(Items stored from a collection)

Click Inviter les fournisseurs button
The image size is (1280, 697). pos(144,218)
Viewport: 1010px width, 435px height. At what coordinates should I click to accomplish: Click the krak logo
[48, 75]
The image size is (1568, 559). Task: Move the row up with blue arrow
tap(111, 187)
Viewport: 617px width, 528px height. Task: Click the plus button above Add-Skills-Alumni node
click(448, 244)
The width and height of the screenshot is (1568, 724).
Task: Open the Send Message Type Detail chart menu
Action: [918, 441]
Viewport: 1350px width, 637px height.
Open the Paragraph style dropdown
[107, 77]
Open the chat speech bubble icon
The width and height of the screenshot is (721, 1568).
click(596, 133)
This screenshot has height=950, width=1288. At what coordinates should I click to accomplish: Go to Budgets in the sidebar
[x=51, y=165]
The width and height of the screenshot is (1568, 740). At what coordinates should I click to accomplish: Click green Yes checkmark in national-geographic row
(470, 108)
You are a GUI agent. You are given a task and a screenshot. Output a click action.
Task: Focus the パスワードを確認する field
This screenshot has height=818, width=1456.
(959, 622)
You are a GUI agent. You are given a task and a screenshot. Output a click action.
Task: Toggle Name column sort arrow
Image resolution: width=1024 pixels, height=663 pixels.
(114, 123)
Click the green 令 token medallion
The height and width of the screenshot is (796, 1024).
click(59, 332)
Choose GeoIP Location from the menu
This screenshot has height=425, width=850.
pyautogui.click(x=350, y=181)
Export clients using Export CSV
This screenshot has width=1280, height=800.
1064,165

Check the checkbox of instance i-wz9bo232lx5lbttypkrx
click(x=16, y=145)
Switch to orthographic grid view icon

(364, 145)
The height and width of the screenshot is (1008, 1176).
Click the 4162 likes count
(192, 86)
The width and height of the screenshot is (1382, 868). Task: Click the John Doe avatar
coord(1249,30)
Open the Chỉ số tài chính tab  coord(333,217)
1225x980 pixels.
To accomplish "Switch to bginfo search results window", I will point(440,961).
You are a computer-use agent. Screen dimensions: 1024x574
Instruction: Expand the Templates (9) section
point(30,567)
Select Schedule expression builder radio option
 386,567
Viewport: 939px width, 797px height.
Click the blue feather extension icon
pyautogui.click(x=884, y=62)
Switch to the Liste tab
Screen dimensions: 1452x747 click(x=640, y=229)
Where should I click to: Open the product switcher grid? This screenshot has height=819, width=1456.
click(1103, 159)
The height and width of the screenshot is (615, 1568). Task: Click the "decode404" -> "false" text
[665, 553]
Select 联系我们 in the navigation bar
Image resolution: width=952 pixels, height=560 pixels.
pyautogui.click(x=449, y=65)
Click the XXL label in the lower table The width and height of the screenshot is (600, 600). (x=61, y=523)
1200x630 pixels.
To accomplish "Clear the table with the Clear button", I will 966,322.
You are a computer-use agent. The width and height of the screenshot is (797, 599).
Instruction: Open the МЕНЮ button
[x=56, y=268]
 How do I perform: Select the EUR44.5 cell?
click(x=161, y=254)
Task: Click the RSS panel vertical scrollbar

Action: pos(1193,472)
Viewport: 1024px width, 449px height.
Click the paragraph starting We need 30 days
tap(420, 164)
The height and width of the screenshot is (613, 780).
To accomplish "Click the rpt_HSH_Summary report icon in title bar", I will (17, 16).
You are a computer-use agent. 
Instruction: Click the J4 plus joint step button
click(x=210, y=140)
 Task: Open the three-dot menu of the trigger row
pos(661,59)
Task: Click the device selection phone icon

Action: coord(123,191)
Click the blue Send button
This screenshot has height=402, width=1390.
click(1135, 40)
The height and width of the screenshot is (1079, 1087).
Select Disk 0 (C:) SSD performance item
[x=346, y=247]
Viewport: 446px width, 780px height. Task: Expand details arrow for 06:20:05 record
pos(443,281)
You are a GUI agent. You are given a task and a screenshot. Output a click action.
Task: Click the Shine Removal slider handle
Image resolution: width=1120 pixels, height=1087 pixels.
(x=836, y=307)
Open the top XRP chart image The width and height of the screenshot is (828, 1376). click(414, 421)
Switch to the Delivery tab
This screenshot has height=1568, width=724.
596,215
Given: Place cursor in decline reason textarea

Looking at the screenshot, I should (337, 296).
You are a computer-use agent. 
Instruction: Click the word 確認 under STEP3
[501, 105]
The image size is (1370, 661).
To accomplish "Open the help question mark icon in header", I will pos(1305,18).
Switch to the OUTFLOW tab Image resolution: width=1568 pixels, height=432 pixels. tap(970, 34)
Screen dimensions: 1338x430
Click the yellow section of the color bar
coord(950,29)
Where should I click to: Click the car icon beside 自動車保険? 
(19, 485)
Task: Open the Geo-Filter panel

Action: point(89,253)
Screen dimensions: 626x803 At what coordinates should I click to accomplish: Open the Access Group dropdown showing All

■ **WRITTEN REQUEST**
Show each line of the records above that includes the string "size".

■ **ANSWER TO THIS TASK**
The image size is (1280, 697). pos(144,218)
The image size is (1568, 559). Task: Move the row up with blue arrow
The image size is (1370, 661).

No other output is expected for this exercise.